LONDON - Manchester United, left clutching at straws in this year's Premier League title race, must inject new blood into their ageing squad during the close season to re-establish their grip on England's most cherished trophy.
United go into the last game of the campaign at home to Stoke City on Sunday hoping for, rather than expecting, a final twist to a compelling battle for top spot with Chelsea, an uncomfortable position for a club not used to failure.
Sir Alex Ferguson's squad, minus the departed Cristiano Ronaldo and Carlos Tevez, have shown customary zeal in their pursuit of a record 19th league title.
But unless Wigan Athletic pull off a huge upset by winning at Chelsea on Sunday, United must accept second prize and accept they are an inferior model this time round.
Before a ball was kicked this season the decision to sell Ronaldo to Real Madrid and allow Tevez to join Manchester City and only bring in Wigan winger Antonio Valencia and fading force Michael Owen looked risky, and so it proved.

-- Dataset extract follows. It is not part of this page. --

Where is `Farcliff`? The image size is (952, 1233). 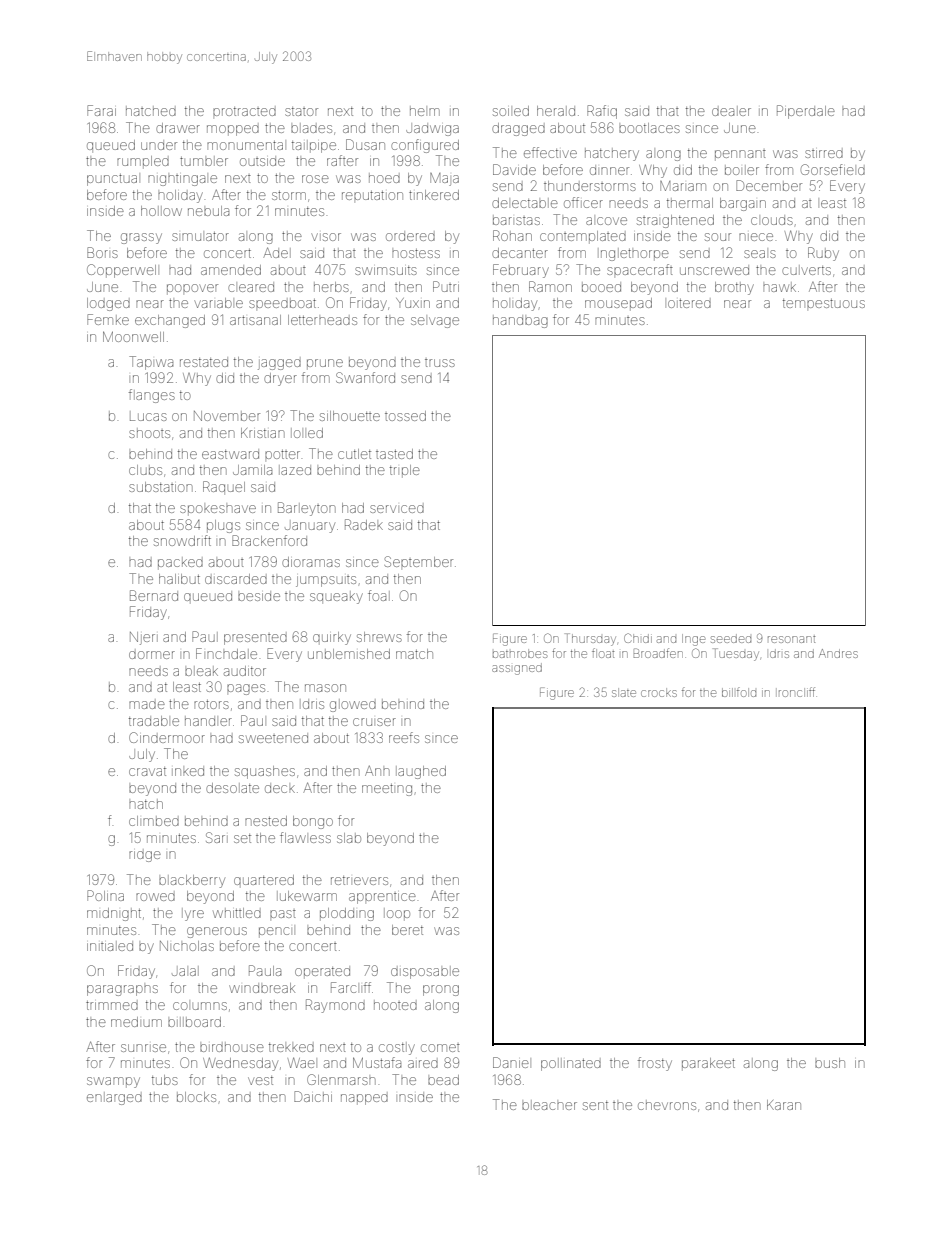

Were it not for Rooney's incredible goalscoring efforts United would have struggled to mount any sort of title challenge even during a season when Chelsea have often stuttered, Arsenal flattered to deceive and Liverpool were nowhere.
Despite an encouraging first term at Old Trafford for Valencia and the emergence of Nani as a genuine match-winner, United have been far too reliant on the tireless Rooney who has scored 34 goals this season in all competitions.
Almost inevitably, Owen's injury problems returned and Bulgaria striker Dimitar Berbatov has failed to take his share of the strain, another lacklustre display in the weekend win at Sunderland ending when he was substituted in the second half.
Ferguson's pressing need after the dust has settled on the season will be adding another goalscorer, possibly two, to lessen the load on Rooney who, worryingly for England coach Fabio Capello, has run himself ragged this season.
The Scot has already signed 21-year-old Javier Hernandez from Mexican club Chivas de Guadalajara, pending a UK work permit, but an established marksman will be required if United are to keep pace with their rivals at home and in Europe.
Much will depend, however, on what transfer budget Ferguson is given by American owners the Glazers.
He will also have to come to terms with fact that Paul Scholes and Ryan Giggs will soon be restricted to cameo roles as age finally catches up with them although Scotland midfielder Darren Fletcher's rise in stature has been a huge positive.
While their class still shines bright at Old Trafford, and Ferguson showed his faith in them by giving Scholes and Giggs one-year contract extensions, replacements will be required sooner rather than later.
Occasionally, like in the Champions League defeat by Bayern Munich, United's squad has looked a little frayed.
Competition in Europe and at the top end of the Premier League will be even more intense next season with big-spending Manchester City, ambitious Tottenham Hotspur and improving Aston Villa genuine threats on the domestic scene.
Ferguson has remodelled his United side before, however, and there is no reason to suggest he will not be able to do it again. As soon as the final ball is kicked this season the Scot will be planning next year's assault.
United have matched Chelsea in a campaign during which they had to adjust to losing two key players and, but for a 2-1 home defeat by the Blues in April, would be sure of claiming a fourth straight title on Sunday to go with their League Cup success.